== WORK INSTRUCTIONS ==
Look below for the line that contains "This screenshot has width=1051, height=542.", then copy it and each following line exactly, through and including the line that contains "Click the link icon in the NPMT-529 row".

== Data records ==
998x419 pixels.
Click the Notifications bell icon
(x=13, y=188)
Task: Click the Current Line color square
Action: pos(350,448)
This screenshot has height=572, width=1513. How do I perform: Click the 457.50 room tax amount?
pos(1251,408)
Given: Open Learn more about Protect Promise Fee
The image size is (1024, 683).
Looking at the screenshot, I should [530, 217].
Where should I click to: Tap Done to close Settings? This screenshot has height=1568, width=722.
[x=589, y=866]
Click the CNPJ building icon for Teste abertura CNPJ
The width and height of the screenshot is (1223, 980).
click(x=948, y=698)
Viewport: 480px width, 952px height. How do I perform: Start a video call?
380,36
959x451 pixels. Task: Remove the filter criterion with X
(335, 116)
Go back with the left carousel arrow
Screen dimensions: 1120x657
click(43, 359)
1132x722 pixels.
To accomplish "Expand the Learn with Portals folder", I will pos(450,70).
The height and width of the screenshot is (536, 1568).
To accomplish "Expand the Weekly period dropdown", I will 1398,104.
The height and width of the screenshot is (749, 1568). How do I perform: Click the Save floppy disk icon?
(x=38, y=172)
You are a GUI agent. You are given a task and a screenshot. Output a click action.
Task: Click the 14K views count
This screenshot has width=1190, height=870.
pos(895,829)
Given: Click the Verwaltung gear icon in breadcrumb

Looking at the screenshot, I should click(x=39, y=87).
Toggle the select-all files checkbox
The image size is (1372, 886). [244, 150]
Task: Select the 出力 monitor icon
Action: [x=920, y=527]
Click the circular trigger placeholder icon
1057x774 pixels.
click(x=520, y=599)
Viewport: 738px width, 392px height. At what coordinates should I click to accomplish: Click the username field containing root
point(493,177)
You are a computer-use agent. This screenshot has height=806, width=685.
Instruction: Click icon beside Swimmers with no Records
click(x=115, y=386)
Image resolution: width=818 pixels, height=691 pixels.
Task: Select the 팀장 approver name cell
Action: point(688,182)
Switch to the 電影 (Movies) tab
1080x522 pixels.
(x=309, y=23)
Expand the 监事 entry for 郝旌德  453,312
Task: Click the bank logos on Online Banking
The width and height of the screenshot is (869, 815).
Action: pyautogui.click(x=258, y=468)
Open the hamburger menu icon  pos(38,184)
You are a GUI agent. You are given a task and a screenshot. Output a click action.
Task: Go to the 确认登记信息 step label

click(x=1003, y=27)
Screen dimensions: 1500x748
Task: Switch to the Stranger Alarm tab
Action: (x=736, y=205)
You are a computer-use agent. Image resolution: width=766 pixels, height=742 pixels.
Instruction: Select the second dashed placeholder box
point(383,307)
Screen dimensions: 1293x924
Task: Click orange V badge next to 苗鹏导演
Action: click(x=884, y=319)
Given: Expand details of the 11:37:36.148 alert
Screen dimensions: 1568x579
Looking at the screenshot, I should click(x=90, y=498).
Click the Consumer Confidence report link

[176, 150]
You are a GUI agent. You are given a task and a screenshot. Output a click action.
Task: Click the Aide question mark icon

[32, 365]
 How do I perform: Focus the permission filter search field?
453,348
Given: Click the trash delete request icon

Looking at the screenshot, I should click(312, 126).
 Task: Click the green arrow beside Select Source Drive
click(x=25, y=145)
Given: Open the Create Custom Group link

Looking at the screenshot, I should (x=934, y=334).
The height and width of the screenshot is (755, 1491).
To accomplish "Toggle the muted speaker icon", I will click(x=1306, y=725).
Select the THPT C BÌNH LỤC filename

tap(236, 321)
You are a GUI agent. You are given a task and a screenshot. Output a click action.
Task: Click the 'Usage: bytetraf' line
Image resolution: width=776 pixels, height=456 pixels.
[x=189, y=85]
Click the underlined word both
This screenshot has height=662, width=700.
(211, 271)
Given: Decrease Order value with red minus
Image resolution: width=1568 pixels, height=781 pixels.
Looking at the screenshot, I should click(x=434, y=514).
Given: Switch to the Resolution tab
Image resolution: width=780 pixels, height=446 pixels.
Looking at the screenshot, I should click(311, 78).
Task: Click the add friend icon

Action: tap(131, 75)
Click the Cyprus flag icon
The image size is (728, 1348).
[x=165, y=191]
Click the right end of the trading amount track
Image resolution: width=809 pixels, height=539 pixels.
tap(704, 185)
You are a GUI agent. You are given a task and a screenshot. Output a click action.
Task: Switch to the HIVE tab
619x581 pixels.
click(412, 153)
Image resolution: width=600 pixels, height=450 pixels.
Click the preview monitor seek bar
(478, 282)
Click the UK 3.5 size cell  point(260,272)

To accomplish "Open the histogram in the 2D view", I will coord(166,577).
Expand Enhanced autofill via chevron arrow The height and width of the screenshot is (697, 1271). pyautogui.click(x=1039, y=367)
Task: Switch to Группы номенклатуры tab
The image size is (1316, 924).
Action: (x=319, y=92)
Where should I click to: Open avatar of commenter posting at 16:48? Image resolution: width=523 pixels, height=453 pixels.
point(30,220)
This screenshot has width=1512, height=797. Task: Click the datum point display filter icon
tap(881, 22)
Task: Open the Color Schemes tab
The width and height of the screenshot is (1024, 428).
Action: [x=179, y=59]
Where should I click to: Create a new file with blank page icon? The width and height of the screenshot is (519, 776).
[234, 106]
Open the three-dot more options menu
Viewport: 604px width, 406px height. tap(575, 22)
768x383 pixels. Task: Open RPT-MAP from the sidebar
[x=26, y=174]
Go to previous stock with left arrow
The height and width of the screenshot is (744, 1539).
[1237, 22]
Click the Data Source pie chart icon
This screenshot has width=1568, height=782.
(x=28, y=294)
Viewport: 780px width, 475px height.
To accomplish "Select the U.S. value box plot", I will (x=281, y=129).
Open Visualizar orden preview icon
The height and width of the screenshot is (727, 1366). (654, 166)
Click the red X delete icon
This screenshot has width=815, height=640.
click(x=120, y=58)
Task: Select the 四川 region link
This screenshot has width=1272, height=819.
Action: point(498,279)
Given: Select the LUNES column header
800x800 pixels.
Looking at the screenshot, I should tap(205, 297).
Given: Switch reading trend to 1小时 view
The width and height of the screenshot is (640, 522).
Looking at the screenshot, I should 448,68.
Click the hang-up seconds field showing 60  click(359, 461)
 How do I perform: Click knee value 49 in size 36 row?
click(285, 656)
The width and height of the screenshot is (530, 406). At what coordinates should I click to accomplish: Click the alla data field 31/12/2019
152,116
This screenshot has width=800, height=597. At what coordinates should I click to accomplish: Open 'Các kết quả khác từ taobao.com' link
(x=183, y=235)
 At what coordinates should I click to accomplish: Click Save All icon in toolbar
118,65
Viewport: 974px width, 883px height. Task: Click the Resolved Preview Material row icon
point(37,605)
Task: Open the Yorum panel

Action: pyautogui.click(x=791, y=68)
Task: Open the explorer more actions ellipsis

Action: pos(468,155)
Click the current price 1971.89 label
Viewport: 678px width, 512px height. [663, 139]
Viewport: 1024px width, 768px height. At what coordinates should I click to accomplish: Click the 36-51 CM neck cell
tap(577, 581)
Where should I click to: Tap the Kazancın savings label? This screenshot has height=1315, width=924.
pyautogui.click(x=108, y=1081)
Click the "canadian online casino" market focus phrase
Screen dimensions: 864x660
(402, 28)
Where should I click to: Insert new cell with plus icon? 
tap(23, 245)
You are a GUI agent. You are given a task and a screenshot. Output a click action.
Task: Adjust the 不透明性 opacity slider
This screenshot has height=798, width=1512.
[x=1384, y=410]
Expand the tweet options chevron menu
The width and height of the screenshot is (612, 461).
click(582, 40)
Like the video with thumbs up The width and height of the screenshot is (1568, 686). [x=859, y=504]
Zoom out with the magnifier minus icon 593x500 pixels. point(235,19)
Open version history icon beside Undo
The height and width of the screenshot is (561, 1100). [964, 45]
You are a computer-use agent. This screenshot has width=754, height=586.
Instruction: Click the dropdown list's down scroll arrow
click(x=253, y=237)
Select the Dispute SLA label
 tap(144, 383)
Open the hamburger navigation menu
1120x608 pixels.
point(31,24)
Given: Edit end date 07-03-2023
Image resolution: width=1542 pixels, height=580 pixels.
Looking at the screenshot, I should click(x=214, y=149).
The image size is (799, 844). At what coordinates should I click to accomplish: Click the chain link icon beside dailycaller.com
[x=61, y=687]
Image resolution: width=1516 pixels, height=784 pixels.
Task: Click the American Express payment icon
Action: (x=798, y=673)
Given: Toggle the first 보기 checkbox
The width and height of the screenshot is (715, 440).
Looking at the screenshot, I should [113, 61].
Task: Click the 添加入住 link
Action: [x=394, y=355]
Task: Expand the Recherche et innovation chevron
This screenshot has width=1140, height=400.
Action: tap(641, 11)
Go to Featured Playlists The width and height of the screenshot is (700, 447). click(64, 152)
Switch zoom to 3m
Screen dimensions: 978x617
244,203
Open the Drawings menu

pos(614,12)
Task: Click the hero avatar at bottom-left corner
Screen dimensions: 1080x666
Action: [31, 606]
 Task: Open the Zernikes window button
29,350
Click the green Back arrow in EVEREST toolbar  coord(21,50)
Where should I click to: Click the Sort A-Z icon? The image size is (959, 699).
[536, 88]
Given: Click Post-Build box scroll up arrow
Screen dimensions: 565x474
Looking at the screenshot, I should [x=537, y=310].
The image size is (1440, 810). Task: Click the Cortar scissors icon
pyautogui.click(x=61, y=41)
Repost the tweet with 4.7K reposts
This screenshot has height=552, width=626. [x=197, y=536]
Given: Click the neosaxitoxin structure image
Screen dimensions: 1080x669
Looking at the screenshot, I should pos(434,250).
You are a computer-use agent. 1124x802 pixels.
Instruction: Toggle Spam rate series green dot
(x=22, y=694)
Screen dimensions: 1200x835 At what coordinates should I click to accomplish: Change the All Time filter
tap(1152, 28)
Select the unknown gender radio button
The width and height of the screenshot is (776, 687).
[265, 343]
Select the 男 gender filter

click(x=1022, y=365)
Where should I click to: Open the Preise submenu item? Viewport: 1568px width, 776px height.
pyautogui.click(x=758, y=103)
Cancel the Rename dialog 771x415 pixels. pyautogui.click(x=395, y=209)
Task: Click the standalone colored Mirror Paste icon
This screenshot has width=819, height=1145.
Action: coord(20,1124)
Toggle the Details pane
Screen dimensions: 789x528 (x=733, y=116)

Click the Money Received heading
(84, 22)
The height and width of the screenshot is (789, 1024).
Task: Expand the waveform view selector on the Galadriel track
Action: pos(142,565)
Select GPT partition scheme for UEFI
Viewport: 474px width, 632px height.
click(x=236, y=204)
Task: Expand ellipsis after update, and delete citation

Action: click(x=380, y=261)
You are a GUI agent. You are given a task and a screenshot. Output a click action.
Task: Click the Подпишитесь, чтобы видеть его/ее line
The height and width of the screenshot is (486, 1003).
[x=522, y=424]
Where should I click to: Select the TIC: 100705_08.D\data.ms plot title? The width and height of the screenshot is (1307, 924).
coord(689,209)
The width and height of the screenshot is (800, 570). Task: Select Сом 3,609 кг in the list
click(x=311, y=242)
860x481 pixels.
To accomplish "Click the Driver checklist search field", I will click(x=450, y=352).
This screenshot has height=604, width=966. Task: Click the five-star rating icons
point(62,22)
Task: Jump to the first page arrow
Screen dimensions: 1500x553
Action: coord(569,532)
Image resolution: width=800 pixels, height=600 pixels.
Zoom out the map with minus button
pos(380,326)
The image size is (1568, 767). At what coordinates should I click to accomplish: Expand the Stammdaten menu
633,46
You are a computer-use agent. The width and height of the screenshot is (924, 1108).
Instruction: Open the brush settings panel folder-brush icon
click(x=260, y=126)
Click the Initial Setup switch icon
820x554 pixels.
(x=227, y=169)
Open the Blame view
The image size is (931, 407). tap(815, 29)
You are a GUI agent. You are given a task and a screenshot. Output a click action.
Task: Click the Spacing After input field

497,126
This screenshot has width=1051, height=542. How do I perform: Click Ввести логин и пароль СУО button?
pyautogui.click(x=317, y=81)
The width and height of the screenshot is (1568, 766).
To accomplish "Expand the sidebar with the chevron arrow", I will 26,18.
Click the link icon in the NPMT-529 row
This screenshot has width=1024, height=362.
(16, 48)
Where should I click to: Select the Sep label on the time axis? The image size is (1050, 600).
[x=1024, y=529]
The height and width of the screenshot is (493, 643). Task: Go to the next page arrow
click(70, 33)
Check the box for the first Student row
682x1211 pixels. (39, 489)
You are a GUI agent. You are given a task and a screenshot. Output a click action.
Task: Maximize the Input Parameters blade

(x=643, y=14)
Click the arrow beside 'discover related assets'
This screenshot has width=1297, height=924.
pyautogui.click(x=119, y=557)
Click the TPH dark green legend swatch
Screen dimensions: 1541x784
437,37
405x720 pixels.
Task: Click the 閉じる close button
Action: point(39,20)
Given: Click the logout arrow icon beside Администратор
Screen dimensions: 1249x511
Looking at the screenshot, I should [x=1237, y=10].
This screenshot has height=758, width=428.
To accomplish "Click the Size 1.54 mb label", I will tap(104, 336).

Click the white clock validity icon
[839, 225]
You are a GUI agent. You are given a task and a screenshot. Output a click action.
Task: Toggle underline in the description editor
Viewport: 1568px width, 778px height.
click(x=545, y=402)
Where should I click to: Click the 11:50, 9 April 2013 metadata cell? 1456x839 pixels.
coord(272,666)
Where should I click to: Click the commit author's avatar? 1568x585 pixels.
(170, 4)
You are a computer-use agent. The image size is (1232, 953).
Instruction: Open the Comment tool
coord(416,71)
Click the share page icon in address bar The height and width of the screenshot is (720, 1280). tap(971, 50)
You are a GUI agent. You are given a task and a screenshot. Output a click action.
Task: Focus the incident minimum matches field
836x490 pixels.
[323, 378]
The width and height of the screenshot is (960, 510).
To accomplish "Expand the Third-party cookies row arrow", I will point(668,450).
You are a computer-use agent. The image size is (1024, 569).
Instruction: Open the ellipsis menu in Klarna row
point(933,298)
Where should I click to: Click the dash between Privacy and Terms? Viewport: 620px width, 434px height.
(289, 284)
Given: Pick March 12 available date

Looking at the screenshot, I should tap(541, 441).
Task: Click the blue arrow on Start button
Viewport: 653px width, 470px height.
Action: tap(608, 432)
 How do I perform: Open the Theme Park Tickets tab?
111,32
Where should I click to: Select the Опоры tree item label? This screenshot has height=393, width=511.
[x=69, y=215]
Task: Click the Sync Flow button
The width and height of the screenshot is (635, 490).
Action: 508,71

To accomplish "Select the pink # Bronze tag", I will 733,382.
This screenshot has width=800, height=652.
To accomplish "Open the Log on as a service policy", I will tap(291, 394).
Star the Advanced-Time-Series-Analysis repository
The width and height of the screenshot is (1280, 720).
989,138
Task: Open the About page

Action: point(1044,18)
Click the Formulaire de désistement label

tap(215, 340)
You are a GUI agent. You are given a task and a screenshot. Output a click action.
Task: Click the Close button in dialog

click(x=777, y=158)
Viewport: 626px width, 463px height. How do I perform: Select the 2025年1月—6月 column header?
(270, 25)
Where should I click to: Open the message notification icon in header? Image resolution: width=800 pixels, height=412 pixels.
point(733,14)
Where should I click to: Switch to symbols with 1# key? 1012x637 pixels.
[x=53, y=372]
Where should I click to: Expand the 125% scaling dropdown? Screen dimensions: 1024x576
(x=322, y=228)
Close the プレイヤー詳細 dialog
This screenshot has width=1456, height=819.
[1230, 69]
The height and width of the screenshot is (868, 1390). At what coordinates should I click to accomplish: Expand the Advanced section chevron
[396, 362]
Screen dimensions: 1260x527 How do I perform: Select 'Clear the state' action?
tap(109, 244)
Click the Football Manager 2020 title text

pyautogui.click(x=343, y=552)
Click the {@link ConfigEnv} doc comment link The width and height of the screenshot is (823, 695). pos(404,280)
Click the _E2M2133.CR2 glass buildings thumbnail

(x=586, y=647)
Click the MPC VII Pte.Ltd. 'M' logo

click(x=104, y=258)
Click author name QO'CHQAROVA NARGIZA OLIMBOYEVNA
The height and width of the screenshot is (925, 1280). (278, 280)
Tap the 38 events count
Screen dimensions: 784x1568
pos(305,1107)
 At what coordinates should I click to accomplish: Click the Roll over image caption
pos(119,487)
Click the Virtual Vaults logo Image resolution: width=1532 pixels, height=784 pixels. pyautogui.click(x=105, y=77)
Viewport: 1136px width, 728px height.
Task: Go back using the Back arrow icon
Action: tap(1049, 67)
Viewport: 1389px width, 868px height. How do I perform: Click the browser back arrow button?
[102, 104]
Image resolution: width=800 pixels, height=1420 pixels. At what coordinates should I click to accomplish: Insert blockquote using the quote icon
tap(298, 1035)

== WRITTEN RESPONSE ==
This screenshot has width=1051, height=542. How do I perform: Click Ввести логин и пароль СУО button?
pyautogui.click(x=317, y=81)
The width and height of the screenshot is (1568, 766).
To accomplish "Expand the sidebar with the chevron arrow", I will 26,18.
Click the link icon in the NPMT-529 row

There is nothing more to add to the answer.